Problem requirements
Extract verbatim the portion of the items below that begins with the line containing "Task: Toggle the Autoguardado switch" and ends with the line containing "Action: tap(95, 13)", including both of those lines. Omit the pictures from your reply.
-- start Exercise data --
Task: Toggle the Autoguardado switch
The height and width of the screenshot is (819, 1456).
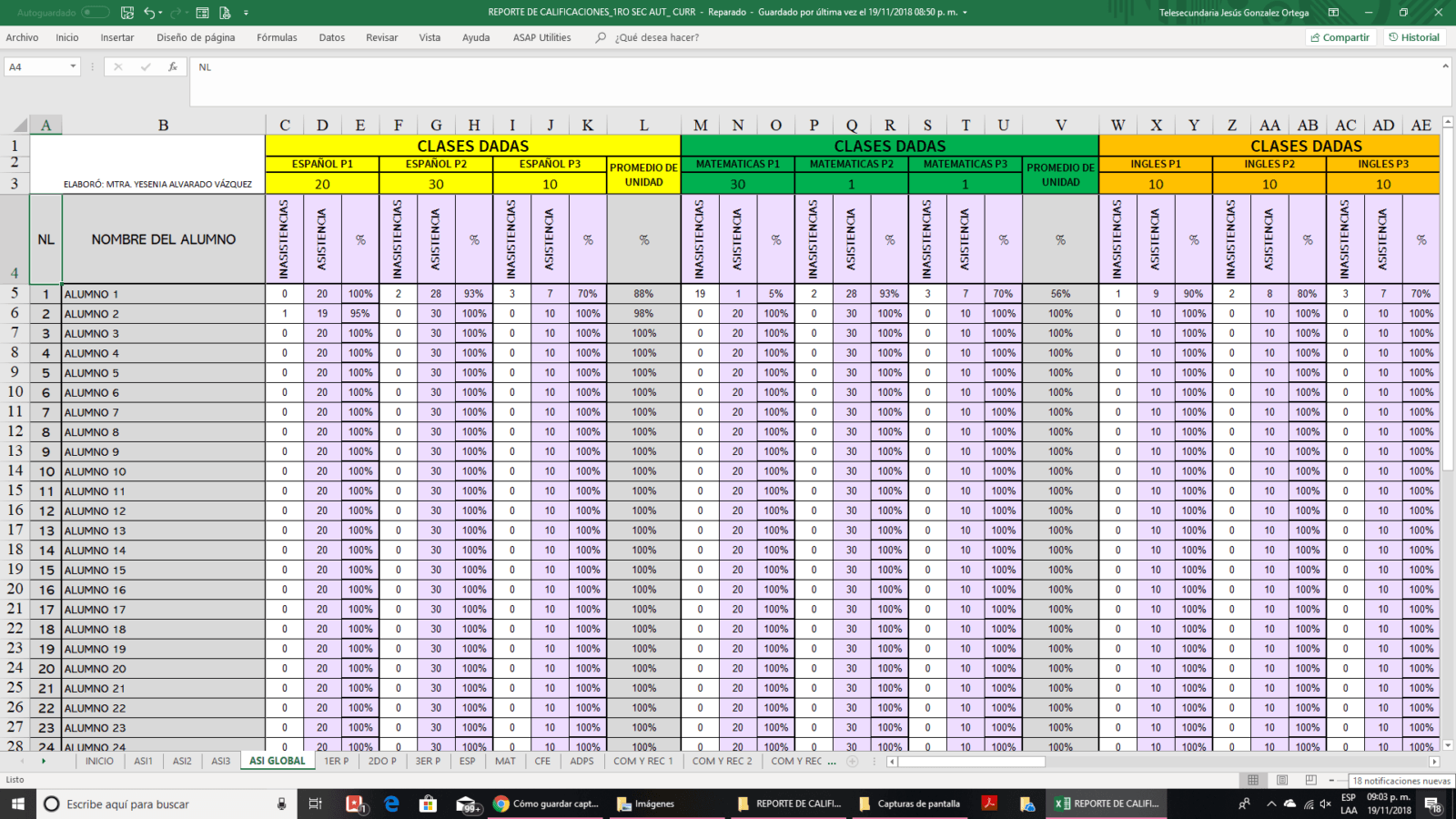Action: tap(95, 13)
-- end Exercise data --
-- start Exercise data --
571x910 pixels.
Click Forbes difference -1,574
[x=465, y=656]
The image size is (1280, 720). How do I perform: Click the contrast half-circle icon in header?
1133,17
-- end Exercise data --
-- start Exercise data --
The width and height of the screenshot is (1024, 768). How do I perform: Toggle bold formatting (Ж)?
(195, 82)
-- end Exercise data --
Task response
Task: Toggle the Autoguardado switch
The height and width of the screenshot is (819, 1456).
Action: tap(95, 13)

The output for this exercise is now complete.